• About this exercise
Return every line below exactly as written.

START Information supplied

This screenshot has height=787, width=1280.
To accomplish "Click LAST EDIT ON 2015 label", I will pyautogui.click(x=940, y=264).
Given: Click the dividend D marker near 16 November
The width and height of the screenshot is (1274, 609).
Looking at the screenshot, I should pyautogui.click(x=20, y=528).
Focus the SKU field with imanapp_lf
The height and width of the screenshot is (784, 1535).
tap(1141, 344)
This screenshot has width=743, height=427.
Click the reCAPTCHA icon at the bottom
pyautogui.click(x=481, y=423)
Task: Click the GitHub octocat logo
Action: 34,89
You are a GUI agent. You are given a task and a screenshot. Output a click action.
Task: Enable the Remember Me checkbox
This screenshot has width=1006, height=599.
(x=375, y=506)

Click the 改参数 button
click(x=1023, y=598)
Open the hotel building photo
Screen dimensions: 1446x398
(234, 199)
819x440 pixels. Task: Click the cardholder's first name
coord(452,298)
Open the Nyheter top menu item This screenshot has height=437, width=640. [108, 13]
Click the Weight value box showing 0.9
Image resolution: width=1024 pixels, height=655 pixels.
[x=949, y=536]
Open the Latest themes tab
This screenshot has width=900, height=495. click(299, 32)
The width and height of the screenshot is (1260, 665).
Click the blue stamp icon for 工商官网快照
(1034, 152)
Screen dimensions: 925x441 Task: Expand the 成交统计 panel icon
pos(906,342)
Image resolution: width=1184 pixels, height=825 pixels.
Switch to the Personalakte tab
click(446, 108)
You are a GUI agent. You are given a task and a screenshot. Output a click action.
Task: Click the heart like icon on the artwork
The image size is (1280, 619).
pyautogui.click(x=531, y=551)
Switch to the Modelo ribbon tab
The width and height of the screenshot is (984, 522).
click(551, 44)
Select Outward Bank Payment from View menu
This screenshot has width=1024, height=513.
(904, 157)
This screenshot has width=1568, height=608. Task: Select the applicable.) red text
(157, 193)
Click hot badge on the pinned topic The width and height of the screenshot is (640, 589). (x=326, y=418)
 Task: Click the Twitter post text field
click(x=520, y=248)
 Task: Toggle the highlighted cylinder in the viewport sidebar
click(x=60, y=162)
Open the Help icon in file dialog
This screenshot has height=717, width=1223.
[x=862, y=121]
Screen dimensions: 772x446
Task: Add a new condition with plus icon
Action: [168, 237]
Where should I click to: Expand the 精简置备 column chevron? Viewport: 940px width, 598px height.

END Information supplied

• Result of this task
This screenshot has height=787, width=1280.
To accomplish "Click LAST EDIT ON 2015 label", I will pyautogui.click(x=940, y=264).
Given: Click the dividend D marker near 16 November
The width and height of the screenshot is (1274, 609).
Looking at the screenshot, I should pyautogui.click(x=20, y=528).
Focus the SKU field with imanapp_lf
The height and width of the screenshot is (784, 1535).
tap(1141, 344)
This screenshot has width=743, height=427.
Click the reCAPTCHA icon at the bottom
pyautogui.click(x=481, y=423)
Task: Click the GitHub octocat logo
Action: 34,89
You are a GUI agent. You are given a task and a screenshot. Output a click action.
Task: Enable the Remember Me checkbox
This screenshot has width=1006, height=599.
(x=375, y=506)

Click the 改参数 button
click(x=1023, y=598)
Open the hotel building photo
Screen dimensions: 1446x398
(234, 199)
819x440 pixels. Task: Click the cardholder's first name
coord(452,298)
Open the Nyheter top menu item This screenshot has height=437, width=640. [108, 13]
Click the Weight value box showing 0.9
Image resolution: width=1024 pixels, height=655 pixels.
[x=949, y=536]
Open the Latest themes tab
This screenshot has width=900, height=495. click(299, 32)
The width and height of the screenshot is (1260, 665).
Click the blue stamp icon for 工商官网快照
(1034, 152)
Screen dimensions: 925x441 Task: Expand the 成交统计 panel icon
pos(906,342)
Image resolution: width=1184 pixels, height=825 pixels.
Switch to the Personalakte tab
click(446, 108)
You are a GUI agent. You are given a task and a screenshot. Output a click action.
Task: Click the heart like icon on the artwork
The image size is (1280, 619).
pyautogui.click(x=531, y=551)
Switch to the Modelo ribbon tab
The width and height of the screenshot is (984, 522).
click(551, 44)
Select Outward Bank Payment from View menu
This screenshot has width=1024, height=513.
(904, 157)
This screenshot has width=1568, height=608. Task: Select the applicable.) red text
(157, 193)
Click hot badge on the pinned topic The width and height of the screenshot is (640, 589). (x=326, y=418)
 Task: Click the Twitter post text field
click(x=520, y=248)
 Task: Toggle the highlighted cylinder in the viewport sidebar
click(x=60, y=162)
Open the Help icon in file dialog
This screenshot has height=717, width=1223.
[x=862, y=121]
Screen dimensions: 772x446
Task: Add a new condition with plus icon
Action: [168, 237]
Where should I click to: Expand the 精简置备 column chevron? Viewport: 940px width, 598px height.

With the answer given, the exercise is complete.